▶ _WORK REQUIRED_:
Recast the material as a numbered list, running from its first line through the line containing "[x=289, y=156]", and leave out any blank lines.

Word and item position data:
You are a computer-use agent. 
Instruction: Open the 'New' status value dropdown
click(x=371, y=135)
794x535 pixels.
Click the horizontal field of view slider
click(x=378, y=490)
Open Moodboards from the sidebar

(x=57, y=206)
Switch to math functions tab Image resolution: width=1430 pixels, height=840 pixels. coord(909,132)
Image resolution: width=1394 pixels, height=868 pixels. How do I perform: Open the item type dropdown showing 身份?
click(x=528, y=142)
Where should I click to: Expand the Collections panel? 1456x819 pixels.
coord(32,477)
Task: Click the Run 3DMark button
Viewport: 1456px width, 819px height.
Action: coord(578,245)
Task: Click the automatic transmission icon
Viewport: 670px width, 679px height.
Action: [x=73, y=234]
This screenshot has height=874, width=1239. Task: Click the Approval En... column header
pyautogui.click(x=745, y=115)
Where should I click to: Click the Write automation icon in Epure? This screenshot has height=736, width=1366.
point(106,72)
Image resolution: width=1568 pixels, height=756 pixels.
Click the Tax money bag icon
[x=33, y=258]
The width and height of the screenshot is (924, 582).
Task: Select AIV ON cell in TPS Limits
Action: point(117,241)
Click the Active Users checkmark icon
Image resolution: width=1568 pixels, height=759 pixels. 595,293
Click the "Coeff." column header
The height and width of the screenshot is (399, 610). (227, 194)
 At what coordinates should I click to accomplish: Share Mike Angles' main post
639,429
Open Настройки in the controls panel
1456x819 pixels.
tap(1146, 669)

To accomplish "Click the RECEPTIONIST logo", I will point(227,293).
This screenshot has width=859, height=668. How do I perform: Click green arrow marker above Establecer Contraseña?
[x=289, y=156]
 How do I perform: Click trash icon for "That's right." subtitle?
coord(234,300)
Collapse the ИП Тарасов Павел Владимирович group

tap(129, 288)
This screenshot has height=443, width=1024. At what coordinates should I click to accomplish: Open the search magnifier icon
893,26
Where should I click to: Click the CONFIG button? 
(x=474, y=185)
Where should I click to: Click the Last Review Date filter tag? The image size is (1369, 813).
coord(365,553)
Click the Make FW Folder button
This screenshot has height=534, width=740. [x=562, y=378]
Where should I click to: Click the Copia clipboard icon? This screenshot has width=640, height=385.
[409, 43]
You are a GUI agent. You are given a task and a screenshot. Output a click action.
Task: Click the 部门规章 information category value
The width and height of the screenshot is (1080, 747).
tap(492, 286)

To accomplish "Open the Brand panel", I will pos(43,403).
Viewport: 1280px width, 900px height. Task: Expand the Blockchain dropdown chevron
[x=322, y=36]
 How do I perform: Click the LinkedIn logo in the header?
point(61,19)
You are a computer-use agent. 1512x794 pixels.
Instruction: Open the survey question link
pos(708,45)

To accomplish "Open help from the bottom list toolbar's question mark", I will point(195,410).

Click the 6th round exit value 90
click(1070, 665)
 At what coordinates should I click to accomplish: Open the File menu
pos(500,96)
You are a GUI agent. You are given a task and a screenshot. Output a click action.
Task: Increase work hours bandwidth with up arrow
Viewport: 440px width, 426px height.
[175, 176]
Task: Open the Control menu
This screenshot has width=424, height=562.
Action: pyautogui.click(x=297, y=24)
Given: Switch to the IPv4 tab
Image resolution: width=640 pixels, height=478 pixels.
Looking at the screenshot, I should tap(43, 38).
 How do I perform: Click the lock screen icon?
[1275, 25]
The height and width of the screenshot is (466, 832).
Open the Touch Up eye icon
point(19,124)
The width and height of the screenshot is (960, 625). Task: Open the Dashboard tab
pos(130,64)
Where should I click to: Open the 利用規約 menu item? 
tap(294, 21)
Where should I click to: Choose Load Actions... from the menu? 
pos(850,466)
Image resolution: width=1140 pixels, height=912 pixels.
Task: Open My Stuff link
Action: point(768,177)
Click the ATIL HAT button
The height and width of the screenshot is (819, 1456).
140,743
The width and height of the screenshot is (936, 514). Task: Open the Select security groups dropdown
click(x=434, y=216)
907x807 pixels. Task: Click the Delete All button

▶ _TASK RESPONSE_:
1. You are a computer-use agent. 
2. Instruction: Open the 'New' status value dropdown
3. click(x=371, y=135)
4. 794x535 pixels.
5. Click the horizontal field of view slider
6. click(x=378, y=490)
7. Open Moodboards from the sidebar
8. (x=57, y=206)
9. Switch to math functions tab Image resolution: width=1430 pixels, height=840 pixels. coord(909,132)
10. Image resolution: width=1394 pixels, height=868 pixels. How do I perform: Open the item type dropdown showing 身份?
11. click(x=528, y=142)
12. Where should I click to: Expand the Collections panel? 1456x819 pixels.
13. coord(32,477)
14. Task: Click the Run 3DMark button
15. Viewport: 1456px width, 819px height.
16. Action: coord(578,245)
17. Task: Click the automatic transmission icon
18. Viewport: 670px width, 679px height.
19. Action: [x=73, y=234]
20. This screenshot has height=874, width=1239. Task: Click the Approval En... column header
21. pyautogui.click(x=745, y=115)
22. Where should I click to: Click the Write automation icon in Epure? This screenshot has height=736, width=1366.
23. point(106,72)
24. Image resolution: width=1568 pixels, height=756 pixels.
25. Click the Tax money bag icon
26. [x=33, y=258]
27. The width and height of the screenshot is (924, 582).
28. Task: Select AIV ON cell in TPS Limits
29. Action: point(117,241)
30. Click the Active Users checkmark icon
31. Image resolution: width=1568 pixels, height=759 pixels. 595,293
32. Click the "Coeff." column header
33. The height and width of the screenshot is (399, 610). (227, 194)
34.  At what coordinates should I click to accomplish: Share Mike Angles' main post
35. 639,429
36. Open Настройки in the controls panel
37. 1456x819 pixels.
38. tap(1146, 669)
39. To accomplish "Click the RECEPTIONIST logo", I will point(227,293).
40. This screenshot has width=859, height=668. How do I perform: Click green arrow marker above Establecer Contraseña?
41. [x=289, y=156]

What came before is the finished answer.